Daphne Wysham, a fellow at the Institute for Policy Studies, argues:

Our planet desperately needs us to get beyond the adrenaline rush of responding to one storm after another, as though each one were a unique shock, and not related to an overall climate crisis of enormous proportions. We need our political leaders and weather-casters to end the silence on climate change. And we need to start to think long-term, to start claiming responsibility for the growing intensity of our storms. Climate change is upon us, folks, and if this is what a 1-degree Celsius rise looks like, imagine what a 2, 3, or 4-degree rise looks like.

For leadership, we may have to look beyond our borders, to the Danes or the Germans: They have taken their blinders off. They have looked around, taken stock of who owns most of the oil and gas in the world, carefully reviewed what Japan is suffering in the wake of Fukushima's multiple nuclear meltdowns, and both countries have said: We are committed to going both fossil-fuel-free and nuclear-free. These countries are committed to true energy independence -- not the short-lived kind that results from trading one poisonous addiction for another. It is a long slog. It does not involve instant gratification the way storm heroics do. It involves tinkering with different policies -- such as Germany's feed-in tariff and Denmark's multi-decadal experimentation with wind. It involves committing hundreds of billions of dollars to solving a problem that will ultimately save these countries hundreds of billions of dollars, along with millions of lives. There are few heroes in these national dramas. There are plenty of ordinary people, including women, thinking intergenerationally, thinking of their children, their grandchildren, and of children on the other side of the planet, understanding that the energy commitments we make today affect the Frankenstorms our children will suffer tomorrow.

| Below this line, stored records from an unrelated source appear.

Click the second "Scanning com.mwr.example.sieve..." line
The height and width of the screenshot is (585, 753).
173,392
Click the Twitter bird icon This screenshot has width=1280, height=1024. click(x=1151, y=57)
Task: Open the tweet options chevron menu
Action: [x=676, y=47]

Mike Tidwell, director of the Chesapeake Climate Action Network, says:

The presidential candidates decided not to speak about climate change, but climate change has decided to speak to them. And what is a thousand-mile-wide storm pushing eleven feet of water toward our country's biggest population center saying just days before the election? It is this: we are all from New Orleans now. Climate change--through the measurable rise of sea levels and a documented increase in the intensity of Atlantic storms--has made 100 million Americans virtually as vulnerable to catastrophe as the victims of Hurricane Katrina were seven years ago.

Jamie Henn, communications director and co-founder of 350.org, which is currently planning a post-election national tour to force elected officials and the fossil fuel industry that fund their campaigns to change their ways, sent this message to his group's members:

The fossil fuel industry has spent over $150 million to influence this year's election. Last week, Chevron made the single biggest corporate political donation since the Citizens United decision. This industry warps our democracy just as it pollutes our atmosphere. And we've had enough.

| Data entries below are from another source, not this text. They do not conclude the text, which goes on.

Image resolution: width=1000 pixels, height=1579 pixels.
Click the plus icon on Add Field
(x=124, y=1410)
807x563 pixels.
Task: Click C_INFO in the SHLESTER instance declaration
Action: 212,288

Sandy is what happens when the temperature goes up a degree. The scientists who predicted this kind of megastorm have issued another stark warning: if we stay on our current path, our children will live on a super-heated planet that's four or five degrees warmer than it is right now. We can't let that happen.

Al Gore writing on his website:

"Scientists tell us that by continually dumping 90 million tons of global warming pollution into the atmosphere every single day, we are altering the environment in which all storms develop. As the oceans and atmosphere continue to warm, storms are becoming more energetic and powerful...Sandy's storm surge was worsened by a century of sea level rise. Scientists tell us that if we do not reduce our emissions, these problems will only grow worse."

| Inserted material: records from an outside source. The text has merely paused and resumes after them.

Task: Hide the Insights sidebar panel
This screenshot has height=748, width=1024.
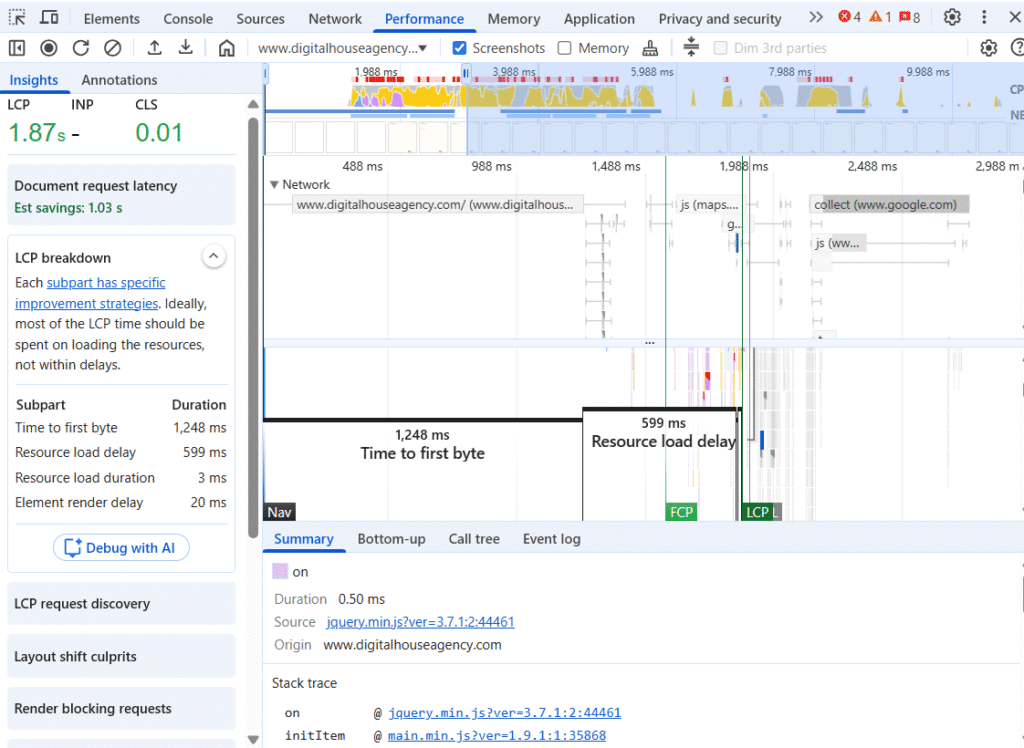Action: (x=17, y=48)
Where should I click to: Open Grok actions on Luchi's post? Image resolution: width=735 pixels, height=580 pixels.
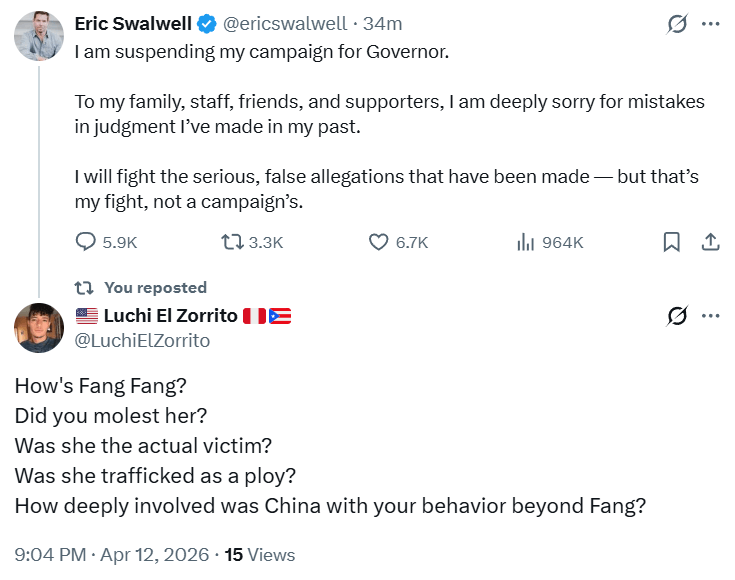(x=677, y=316)
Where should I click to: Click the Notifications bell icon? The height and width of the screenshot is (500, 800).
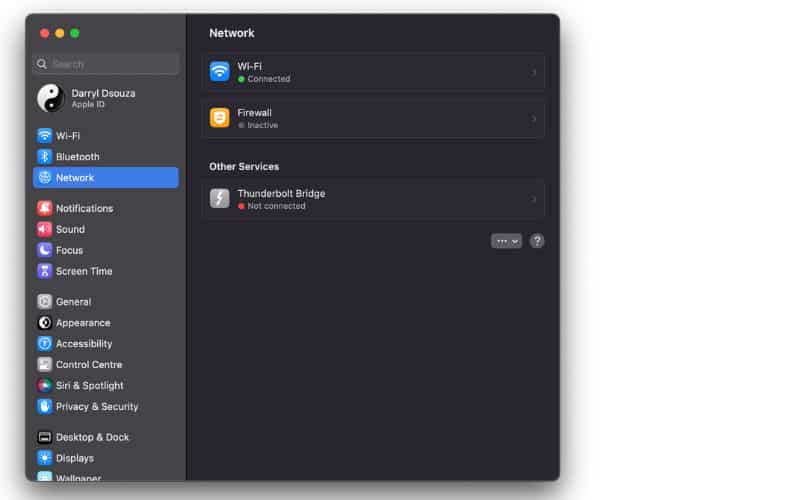click(x=45, y=208)
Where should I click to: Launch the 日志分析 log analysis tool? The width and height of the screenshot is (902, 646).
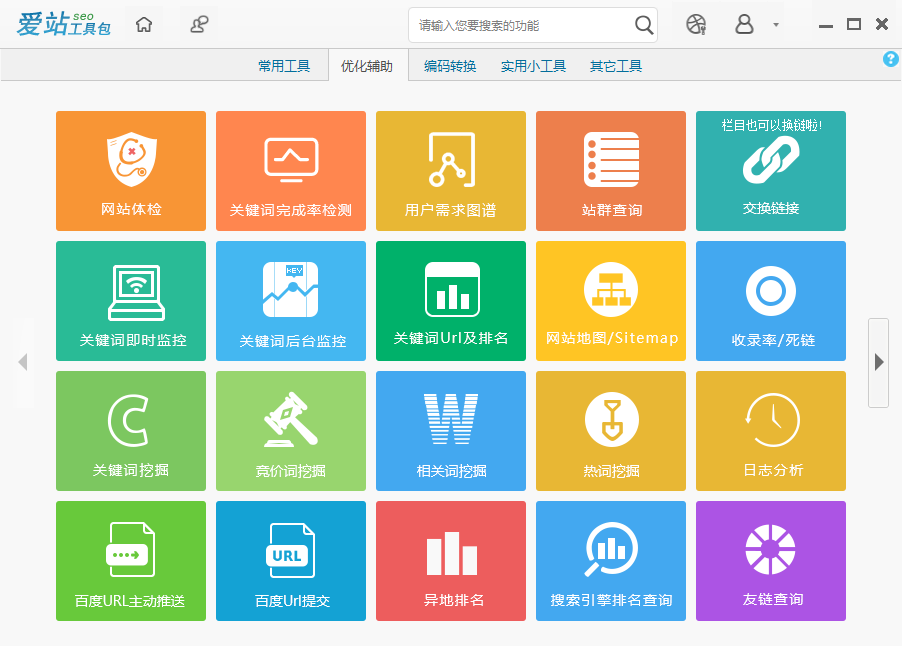click(x=770, y=430)
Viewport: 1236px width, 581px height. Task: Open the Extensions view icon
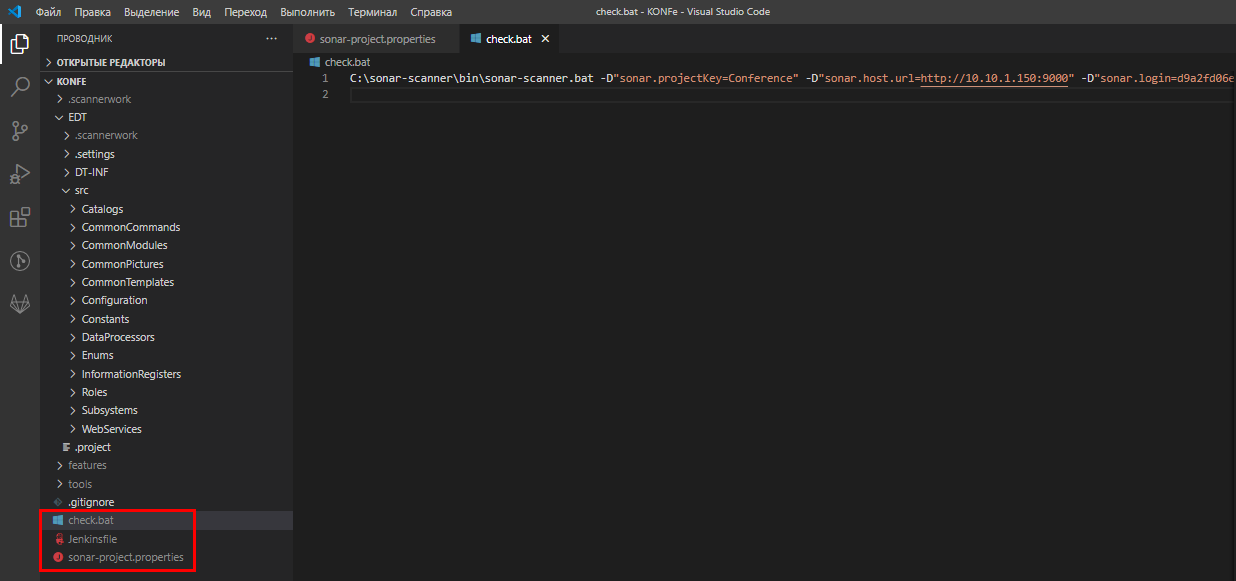[x=19, y=218]
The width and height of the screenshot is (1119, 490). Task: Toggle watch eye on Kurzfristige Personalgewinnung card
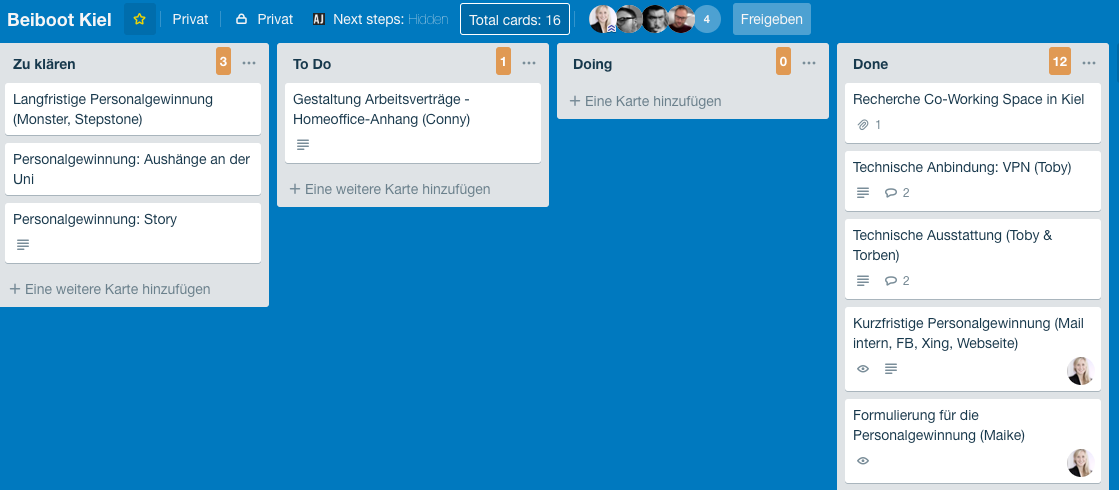coord(864,369)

"Hurricane Sandy is a disturbing sign of things to come. We must heed this warning and act quickly to solve the climate crisis. Dirty energy makes dirty weather."

Bill Clinton speaking at a campaign rally in Minnesota Tuesday:

"[Romney] ridiculed the president -- ridiculed the president for his efforts to fight global warming in economically beneficial ways. [Romney] said 'Oh, you're going to turn back the seas,'" Clinton said. "In my part of America, we would have liked it if someone could've done that yesterday."